§ **Exercise description**
Below is a listing from which only part is wanted; return exactly the lines from the one with "Given: Go back with the left arrow icon" up to and including the one with "Image resolution: width=736".

§ **Provided records**
***
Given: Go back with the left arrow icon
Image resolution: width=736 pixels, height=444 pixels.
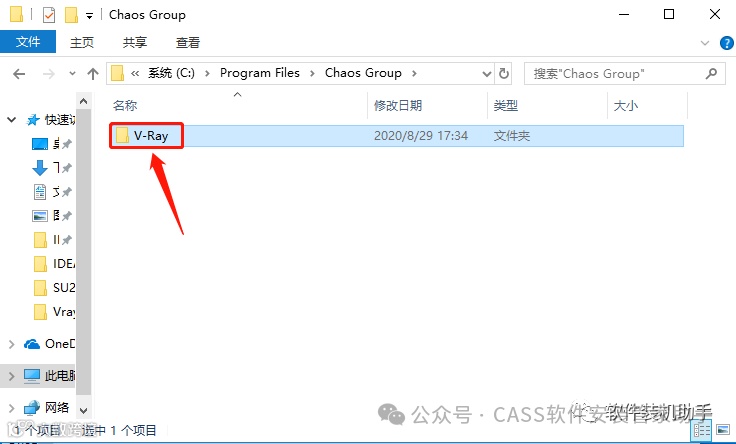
***
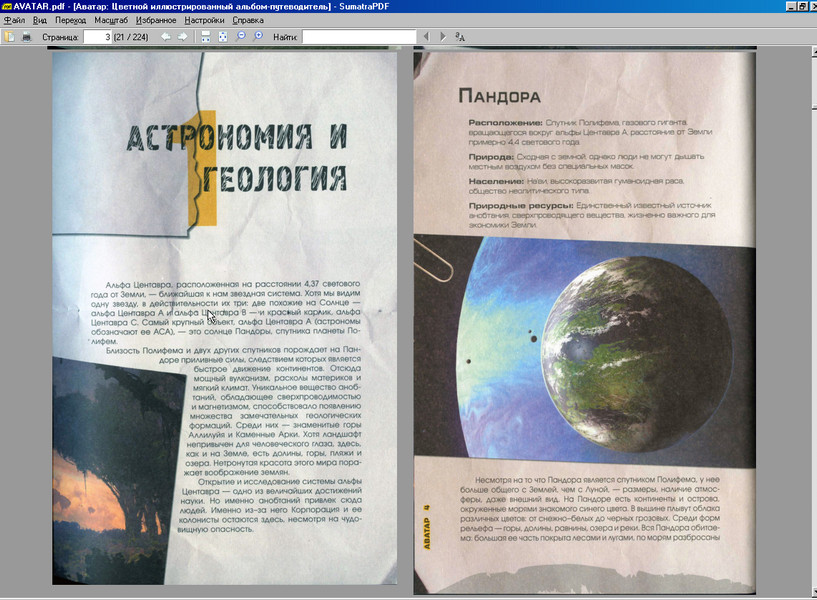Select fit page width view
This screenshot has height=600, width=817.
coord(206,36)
***
§ **Output for this exercise**
Given: Go back with the left arrow icon
Image resolution: width=736 pixels, height=444 pixels.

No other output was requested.